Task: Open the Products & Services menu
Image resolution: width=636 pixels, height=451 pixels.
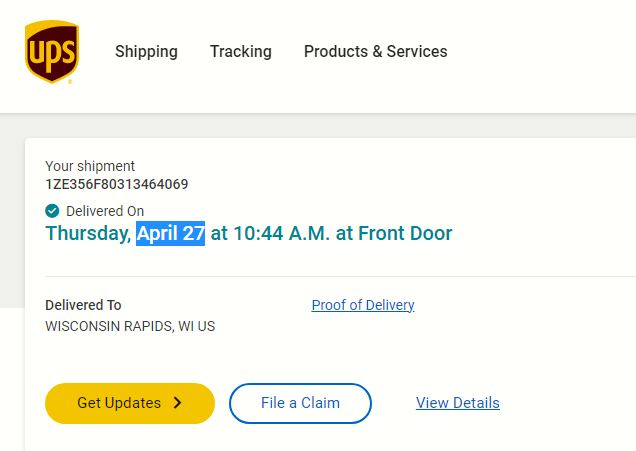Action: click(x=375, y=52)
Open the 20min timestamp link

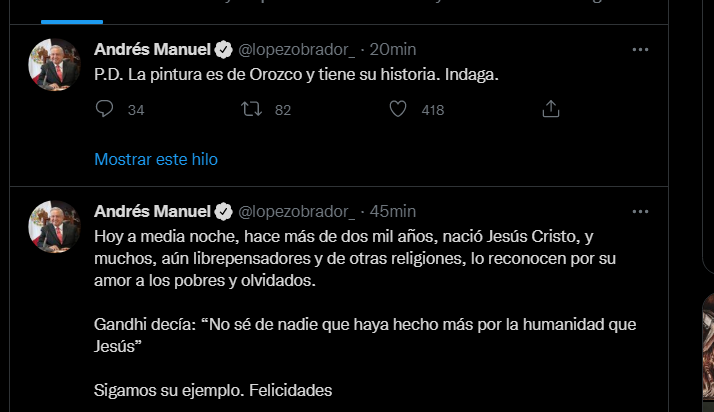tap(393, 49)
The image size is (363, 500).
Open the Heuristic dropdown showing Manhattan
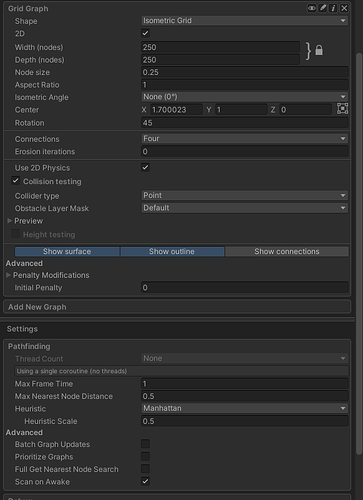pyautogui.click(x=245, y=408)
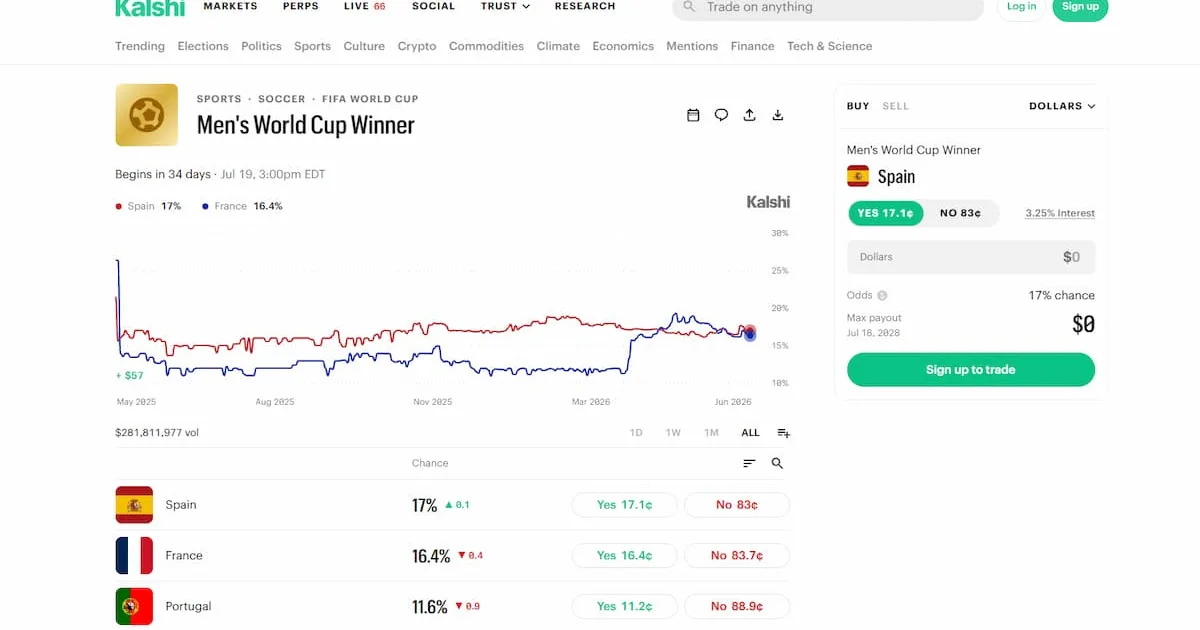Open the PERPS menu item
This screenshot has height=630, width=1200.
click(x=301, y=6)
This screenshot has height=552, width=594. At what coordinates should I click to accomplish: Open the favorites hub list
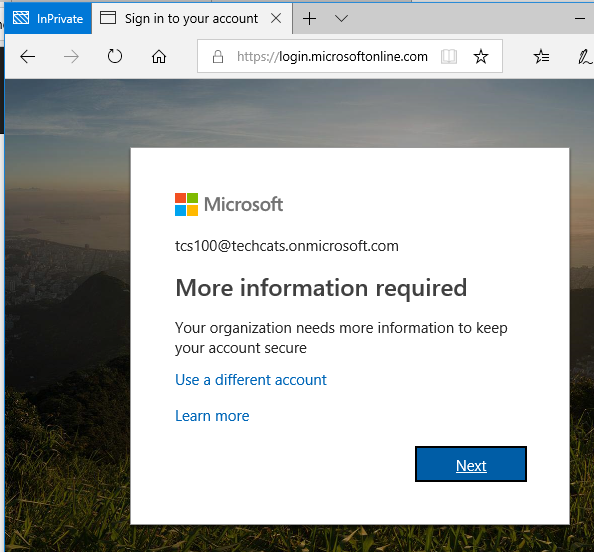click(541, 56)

→ **PROBLEM**: Copy every line of the data exactly as written, excluding the pictures.

→ **RESPONSE TO THE EXERCISE**:
Task: Open the Products & Services menu
Image resolution: width=636 pixels, height=451 pixels.
Action: click(x=375, y=52)
Open the 20min timestamp link

tap(393, 49)
The image size is (363, 500).
Open the Heuristic dropdown showing Manhattan
pyautogui.click(x=245, y=408)
Open the PERPS menu item
This screenshot has height=630, width=1200.
click(x=301, y=6)
This screenshot has height=552, width=594. At what coordinates should I click to accomplish: Open the favorites hub list
click(541, 56)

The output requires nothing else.